## Short problem:
Extract the passage from "Read More: NRG" down to "earlier $1 billion plan." in the article on Elliott's push at NRG Energy, copying every word unchanged.

## Document segment:
==================================================

Elliott Investment Management LP is ramping up its boardroom battle with NRG Energy Inc., calling on the US power producer to seek a new chief executive officer and conduct a review of its operations.
(Bloomberg) — Elliott Investment Management LP is ramping up its boardroom battle with NRG Energy Inc., calling on the US power producer to seek a new chief executive officer and conduct a review of its operations.
The activist investor is demanding that NRG immediately initiate a search for an external CEO and add new directors to its board, according to a public letter Tuesday.
Shares of NRG rose 1.8% at 3:28 p.m. in New York.
Elliott has criticized the company’s leadership and strategy, especially its $2.8 billion acquisition in March of home technology provider Vivint Smart Home Inc. The investor says it manages funds with an economic interest of more than 13% in NRG, and is pushing the power company to prioritize returning capital to shareholders.
“NRG’s CEO has lost the confidence of the core investor base, and the board lacks the will to make the right decision for the company,” Elliott said in the letter. While NRG announced plans to boost share buybacks at an investor day meeting last week, Elliott said the moves were “wholly insufficient to remedy a deeply flawed strategy overseen by a leadership team unfit to execute.”
Read More: NRG Lifts Buybacks, Mulls Board Moves Amid Elliott Criticism
NRG said at the June 22 meeting that it was boosting share buybacks and had plans to refresh its board. The company said it will spend $2.7 billion on share repurchases through 2025, up from its earlier $1 billion plan.
“The board fully supports NRG’s CEO Mauricio Gutierrez and management team and the strategy they are executing to drive substantial, sustainable shareholder value,” an NRG spokesperson said in an emailed statement Tuesday.
The letter comes about six weeks after Elliott began calling for a boardroom shakeup at NRG, the second time in six years that it had put NRG in its sights.

==================================================

## Material supplied:

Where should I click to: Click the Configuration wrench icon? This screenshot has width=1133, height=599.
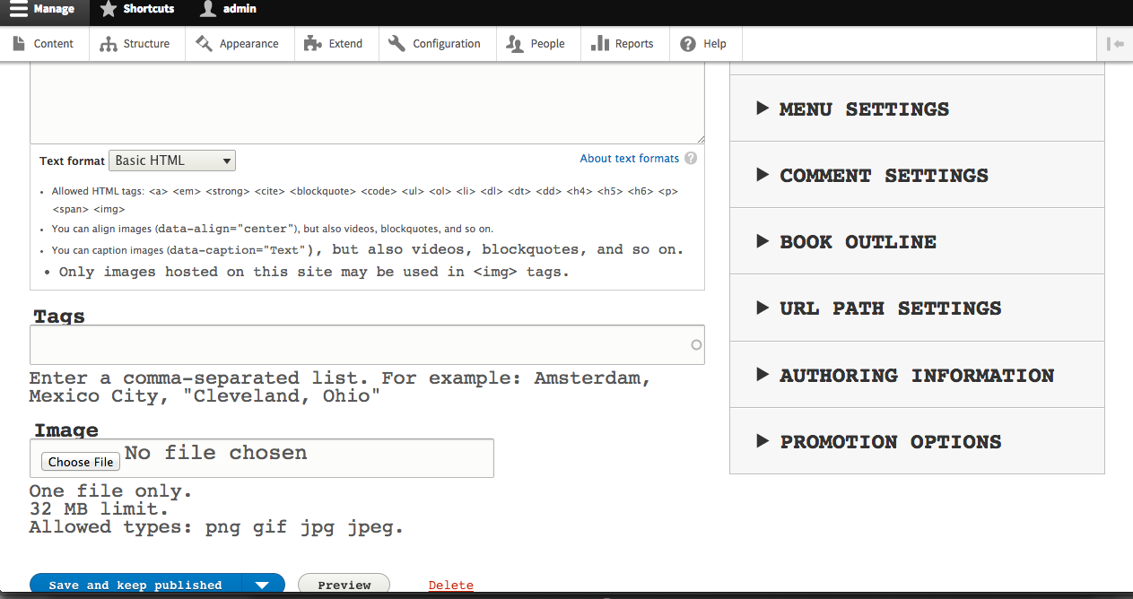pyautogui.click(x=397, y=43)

==================================================

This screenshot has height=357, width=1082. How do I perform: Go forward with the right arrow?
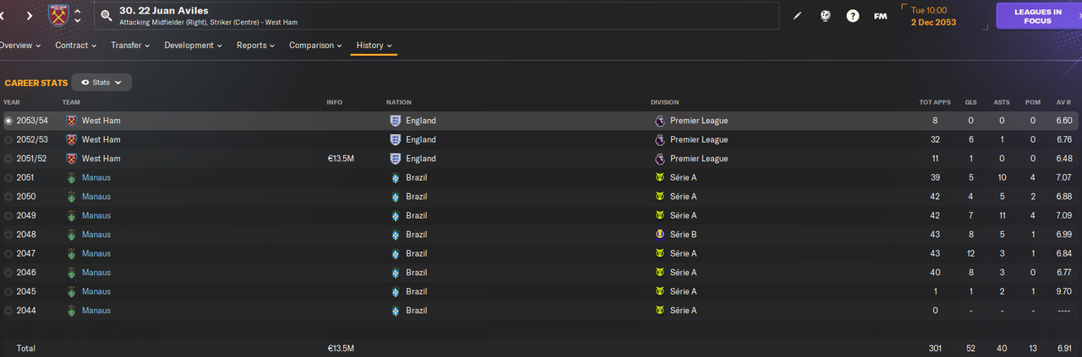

==================================================

## Answer:
Read More: NRG Lifts Buybacks, Mulls Board Moves Amid Elliott Criticism
NRG said at the June 22 meeting that it was boosting share buybacks and had plans to refresh its board. The company said it will spend $2.7 billion on share repurchases through 2025, up from its earlier $1 billion plan.